Back from Scotland

I’m back from Scotland.

I can’t say there were any great epiphanies over the course of the week. I don’t have specific stories of specific moments where I really felt God speaking to me, though I’d say I definitely experienced God’s touch in the way I felt seen and known and understood — by Jay, by the MacRaes, by the authors of books I read along the way, and by quiet moments of reflection.

The favorite part for me, hands down, was the feeling of freedom and “elbow room” we experienced from Wednesday through Saturday, from the grocery store in Perth to the parking lot of Eilean Donan. I don’t think we encountered any other tourists during that entire time! There were some Scottish people traveling for a little overnight or weekend away — but even those were few and far between. We ate good food. We saw beautiful elements of God’s creation. We enjoyed time together as brothers.

The week in Scotland filled my soul on so many levels, like only the best of vacations can do.

It was an entirely satisfactory vacation. But even more than the hikes and sites and moments of joy in Scotland, the week of separation from regular life made me realize how satisfied I am with my regular life.

While we were there, I often had a hard time falling asleep at night: partly because of jet lag, partly because we were sleeping in a camper-van, and partly because of my brother’s snoring. But I appreciated those nights in the camper-van and the way they actually gave me space to do some thinking about everything that’s happened in my life over the last seven years, since our last time together in Scotland.

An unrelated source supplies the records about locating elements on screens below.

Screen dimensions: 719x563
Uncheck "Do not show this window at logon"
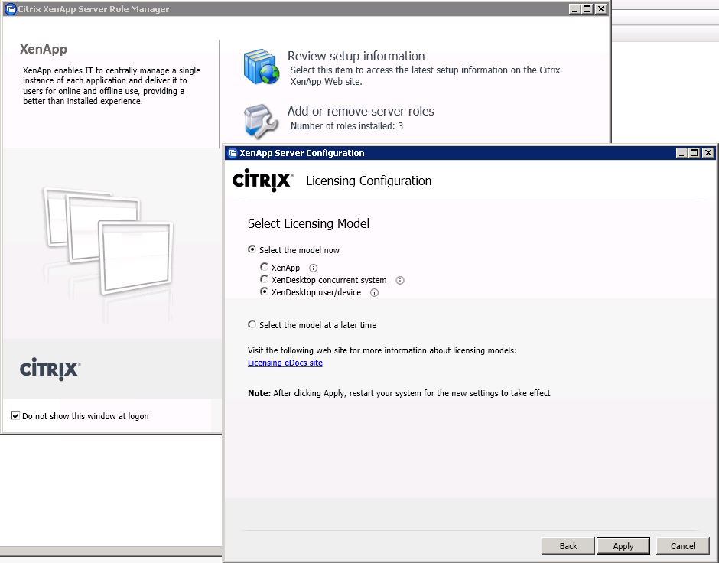(15, 415)
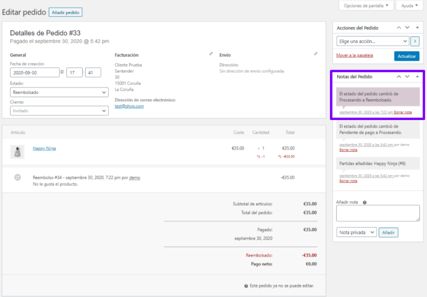Collapse the Notas del Pedido panel
The width and height of the screenshot is (427, 297).
(x=417, y=77)
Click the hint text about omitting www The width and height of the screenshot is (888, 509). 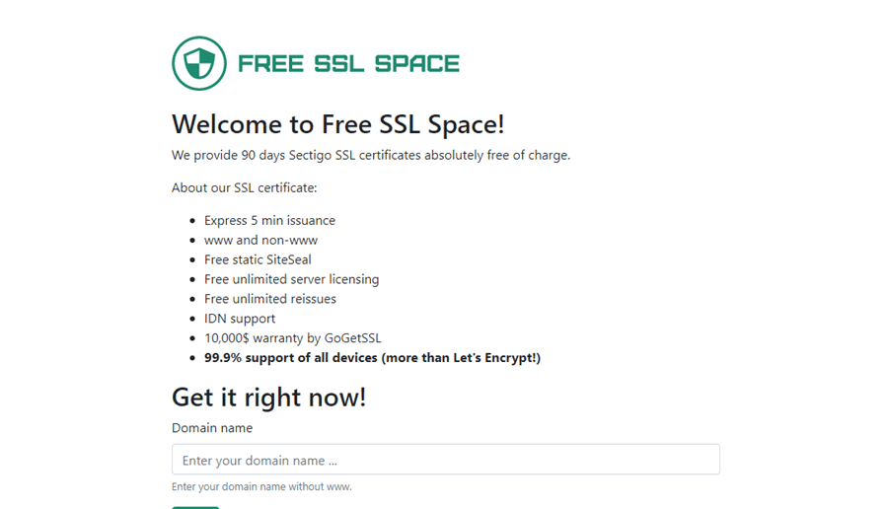[261, 486]
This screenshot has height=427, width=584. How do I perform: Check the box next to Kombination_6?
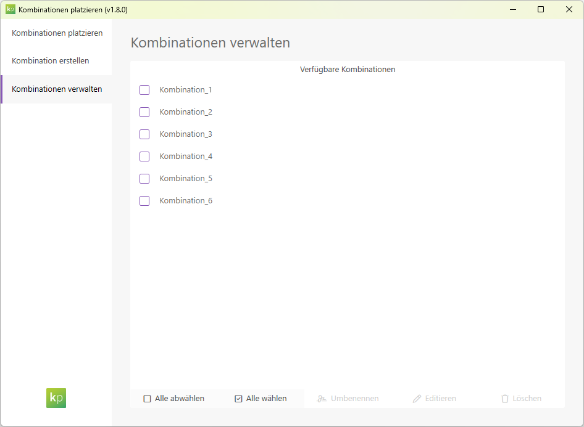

It may not have been the profound “Measuring Stick” that I was wondering about on the front end of the trip, but still there were things I noticed.

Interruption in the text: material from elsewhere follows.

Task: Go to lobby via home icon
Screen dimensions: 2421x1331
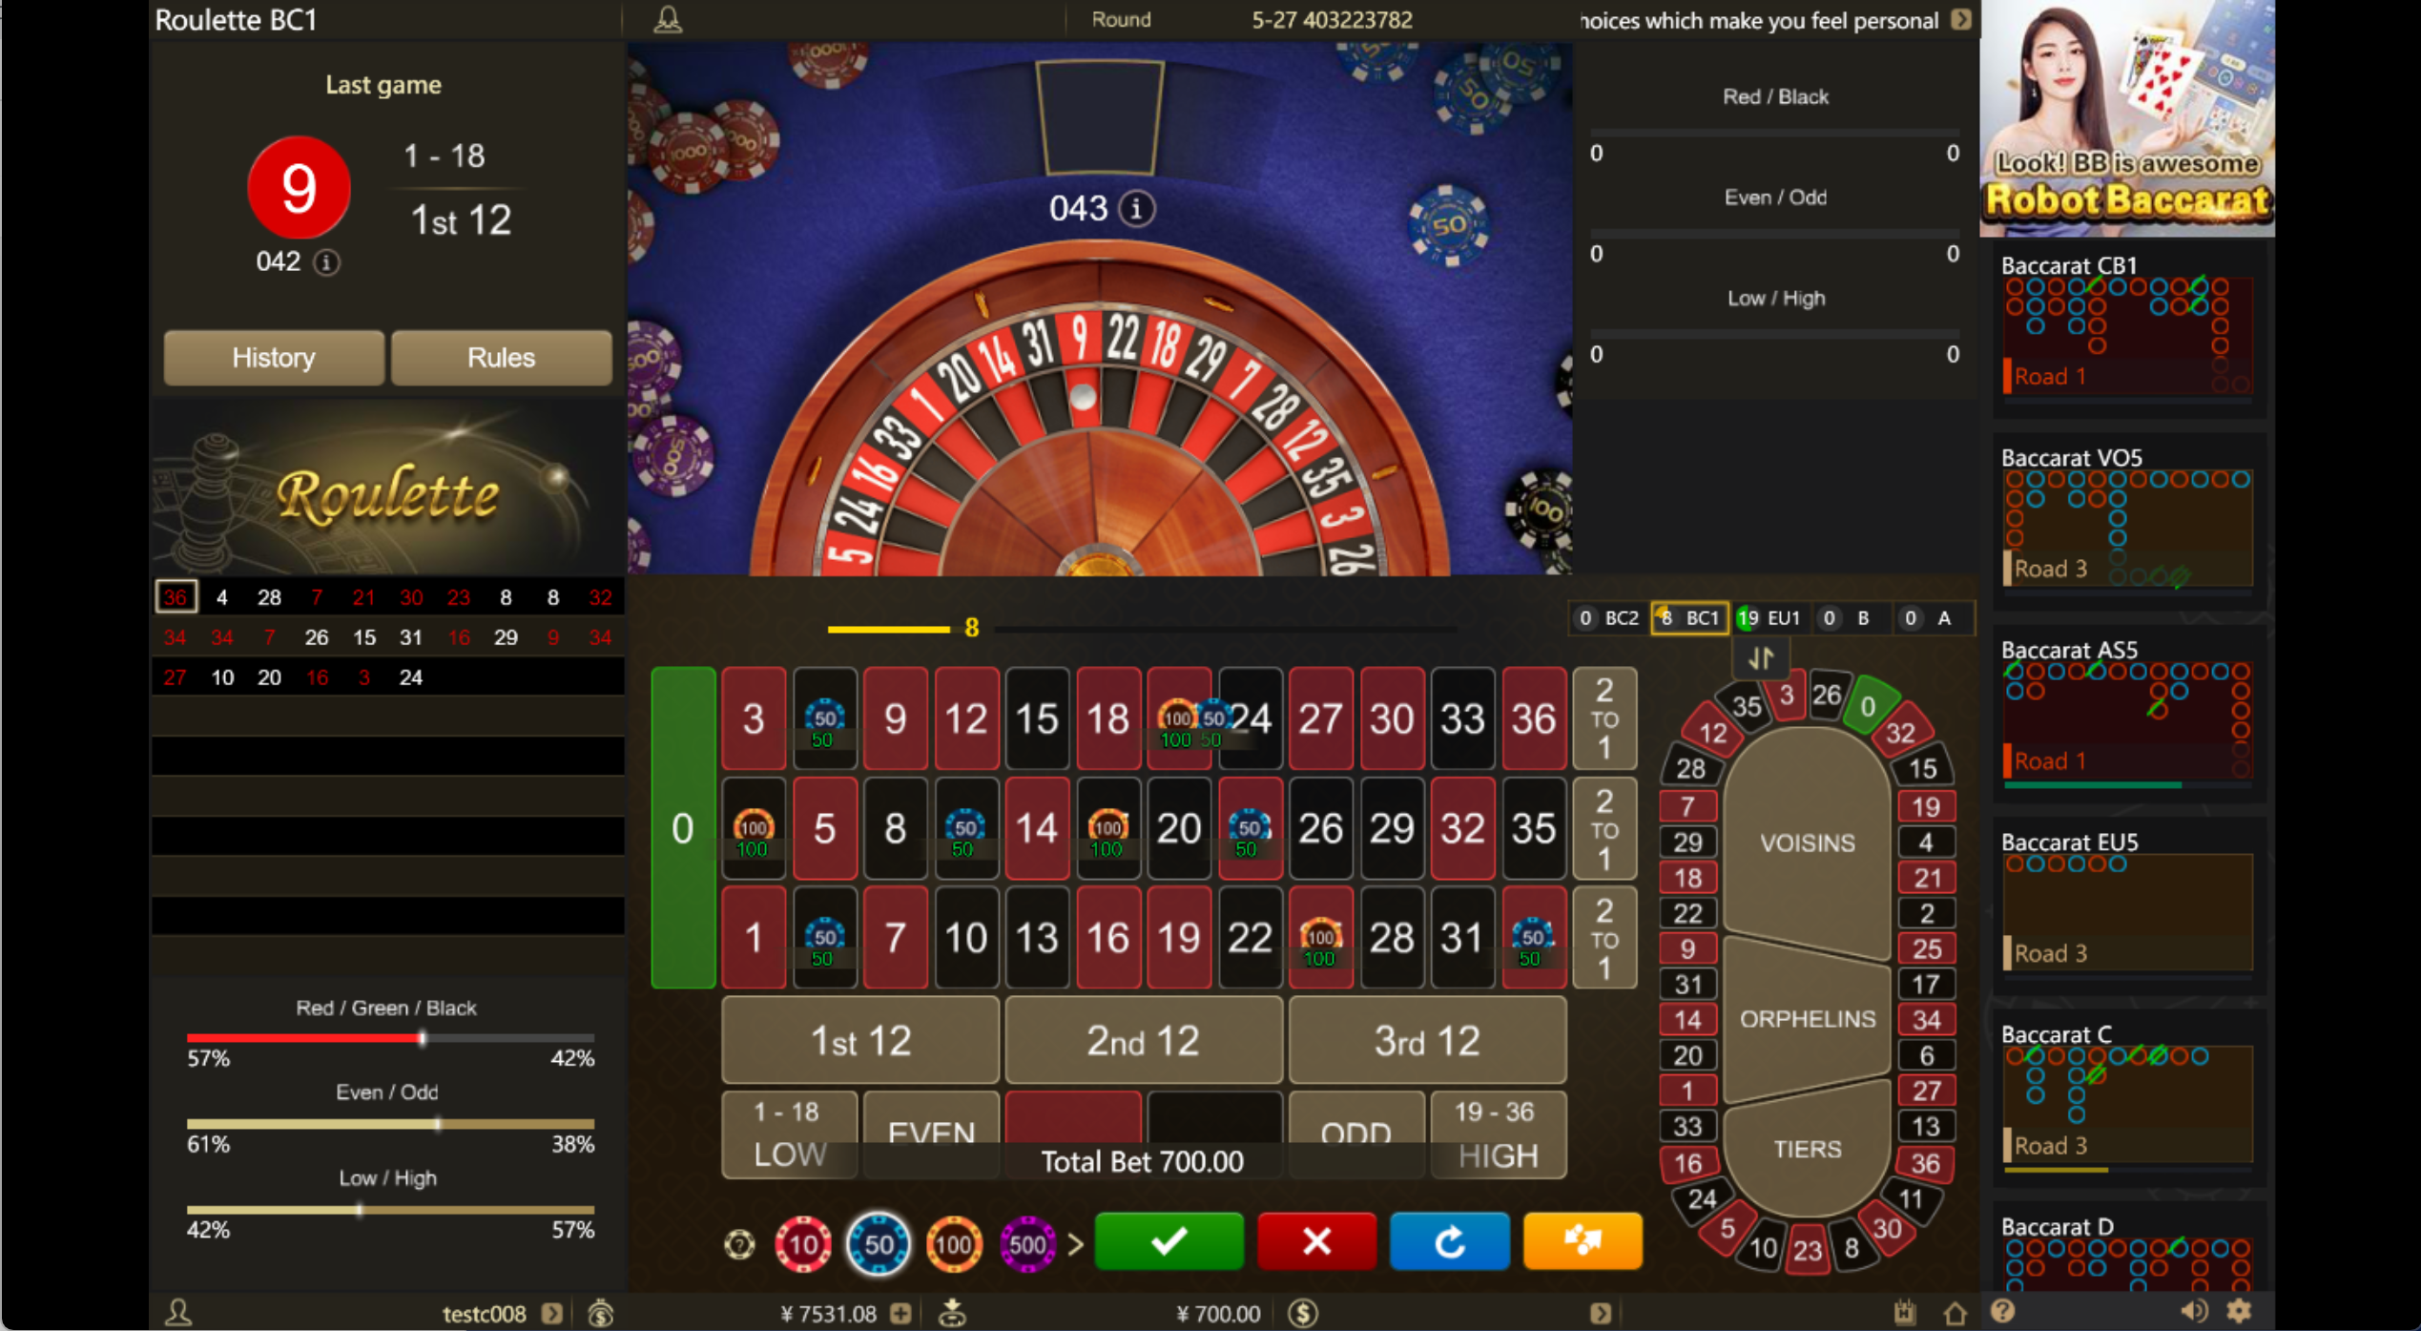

I noticed that I’ve been humbled over the last few years — with mistakes and miscalculations I’ve made in ministry. At the same time, I think I’ve grown less fearful and more thankful. I’ve become a more regular pracitioner of the spiritual disciplines, in a way that feels very personal and genuine to me. I’ve developed better communication with Marci. I’ve figured out a fumbling way forward with the parenting of young adolescents and the pastoring of older adolescents and young adults. I’ve found happiness and community in Kent. I love my co-pastors and the talented team that’s been developed (and is still developing) for the future. My physical health is as good as it’s ever been — and even when that eventually starts to fail, I’ve also grown in wisdom enough to not be too bummed by that.

These were the thoughts that would swirl in my head, as I stared at the ceiling of our camper-van at night.

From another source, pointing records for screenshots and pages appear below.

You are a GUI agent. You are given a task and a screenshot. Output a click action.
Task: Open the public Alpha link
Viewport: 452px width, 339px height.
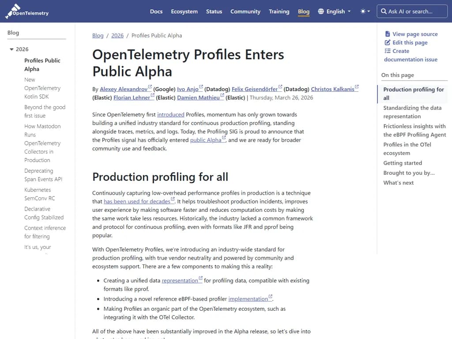coord(205,140)
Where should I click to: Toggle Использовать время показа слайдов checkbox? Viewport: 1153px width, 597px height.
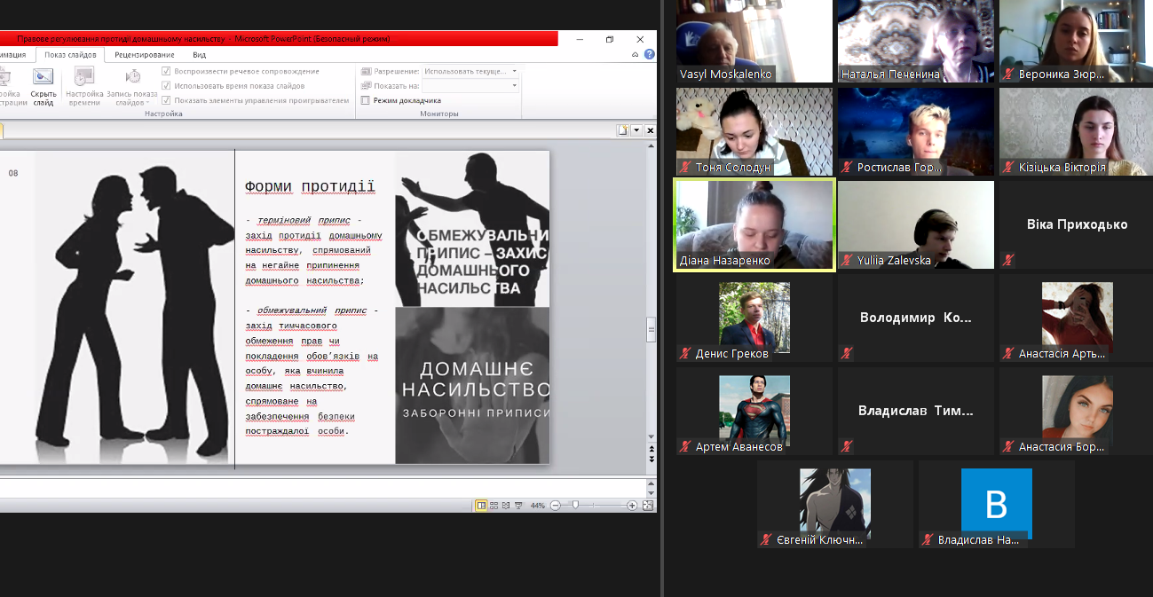coord(166,86)
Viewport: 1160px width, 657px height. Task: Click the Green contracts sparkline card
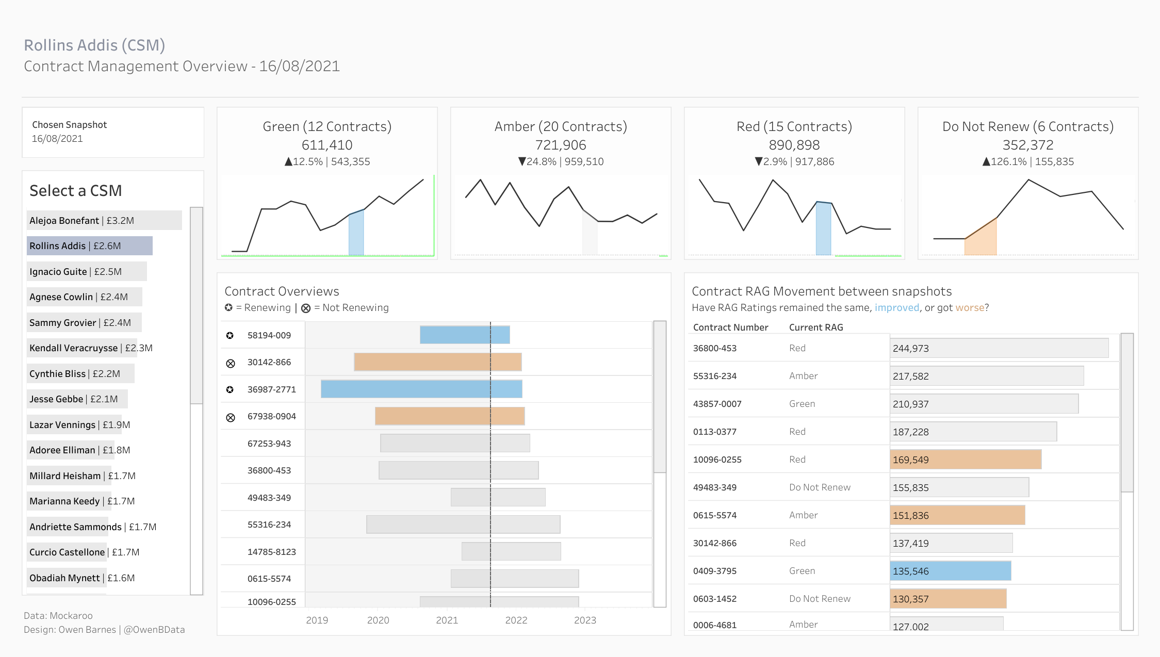328,183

My life isn’t perfect. The support-raising thing (which I’m in the middle of right now) can be a real drag (even while visiting Scotland, I got word of a setback with one of the newest members of our ministry team). The trials and tribulations of college students can be wearisome. The congregation I serve feels younger and younger, as I get older and older. Life with family and friends is often messy… but winding roads can be beautiful roads.

I love my life. I love my wife. I’m surrounded by love, to the point that I have to run away to the Buckeye Trail or the Highlands of Scotland to feel even the tiniest sense of loneliness. I feel grounded — at least for the moment — in my walk with God and the work He’s given me to do. I don’t have much in the way of delusions that I’m ever going to be a world-renown writer or teacher or church-planter or whatever. But I’m satisfied that my middle-aged, middle-class, Midwest ministry life is a good life. It may never rise above the level that most would label “mediocrity,” but that doesn’t really matter.

I’m in a satisfied place. A centered place. And even as the world keeps shifting and struggling through all its ups and downs, I’m freshly resolved to stay centered on God’s goodness and grace as I persevere through the second half of my life.